From: <[log in to unmask]>
Date: Wed, Dec 16, 2015 at 4:10 PM

I have a new (to me) license provision being presented to me by a provider. The gist of it is that any notes, highlights, etc. that the user makes when using the resource (what the provider refers to as 'submitted content') remain the property of the user, but the licensor is granted:

a non-exclusive, irrevocable, royalty-free, transferable, sublicensable, worldwide license to use, store, copy, reproduce, process, adapt, modify, create derivative works, publish, transmit, display and distribute such content in any and all media or distribution methods.
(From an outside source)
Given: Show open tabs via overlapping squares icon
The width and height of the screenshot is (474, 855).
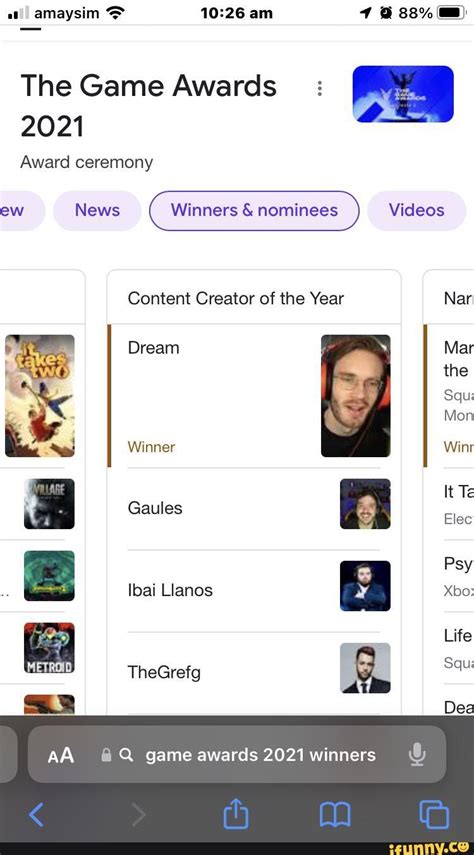Looking at the screenshot, I should [434, 815].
Licensor states this is so that they can preserve the user experience in the event of technology changes. I think it's a legitimate need (vendor needs to store your notes, highlights, etc. so that every time you log in to 'your bookshelf' your notes, etc. are maintained, even in new iterations of the software/platform etc.) but the provision as worded is outrageous. Especially when you consider that it's legal content and therefore notes, highlights, etc. of a user could actually be confidential work product.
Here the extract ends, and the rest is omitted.